Entre julho e agosto de 2023, foram abertas as inscrições para o Edital de Participação Negócio Delas. A feira foi um espaço para divulgar as experiências de mulheres que souberam transformar o seu modo de fazer em inovação, produto e serviço e teve como objetivo o fortalecimento da criação, produção, distribuição e consumo de produtos e serviços geridos por mulheres e redes que atuam com o tema de gênero, como estratégia de autonomia e desenvolvimento. Este ano, todas as selecionadas tiveram a oportunidade de participar de uma formação junto ao Sebrae. Veja algumas falas:

 

LUZ DA TERRA

Tereza de Jesus, 59, moradora de Cascadura, atuei como guia de turismo desde 2011 em Rio Claro (RJ) e, na pandemia, comecei a trabalhar com artesanato a partir de bijuteria, macramê, crochê, cristais e bonecos de biscuit, todos na linha da espiritualidade, agregando diferentes religiões, como o catolicismo, budismo, candomblé, etc. Costumam chamar de “Barraca da Paz” (risos)! Conhecemos a feira Negócio Delas pelo Sesc de Madureira, dentro de uma formação de empreendedorismo, me inscrevi e aqui estou! Faço tudo isso sozinha, temos sempre que estar sempre em movimento! Conheça mais aqui.

 

FAZENDO CERIMÔNIA

Andreia Santos, 40, moradora do Parque União, trabalho com organização de casamentos e assessoria de pets. Se você tem um pet que quer que participe da cerimônia levando aliança, faço toda a assessoria (pego em casa, levo para o casamento, arrumo, ensaiamos, fotogramos, cuido durante a festa e depois levo para casa).

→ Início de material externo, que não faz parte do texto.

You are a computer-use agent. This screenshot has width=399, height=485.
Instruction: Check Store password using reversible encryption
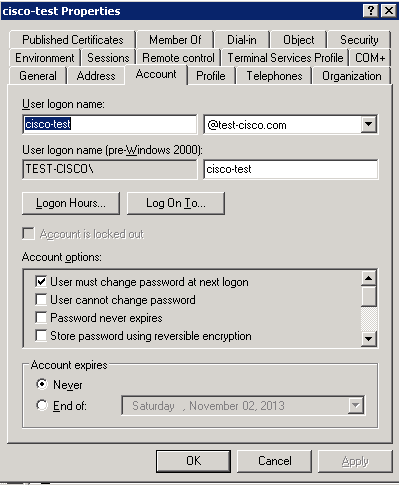coord(41,335)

Eles são da família e num momento importante como esse eles têm que estar presentes. Também tenho um banho e tosa na Maré, sempre trabalhei com pets. Comecei a estudar, fiz cursos e montei minha própria empresa de cerimonial de casamentos, há 1 ano. Uni minhas duas paixões: casamento e bichos. Conheça mais aqui.

 

A&A FOTOGRAFIA E PAPELARIA

Amanda Santos, 42, moradora do Parque União e irmã da Andreia. A fotografia já existe há 16 anos na minha vida. Meu marido é fotógrafo e o ajudo com o trabalho de fotografia nas escolas da Maré. Na pandemia, perdemos todos os serviços de fotografia porque as escolas pararam e entrei com a atividade de papelaria, via muitos vídeos e comecei a gostar muito. Comecei a fazer bloquinhos, aprendi a fazer encadernação, agendas, planner e juntei com a fotografia. Hoje, é o que mais sustenta minha família. Me apaixonei por essa parte, é minha terapia, sinto prazer, apesar de ser um trabalho manual e cansativo é o que me deixa feliz. Conheça mais aqui.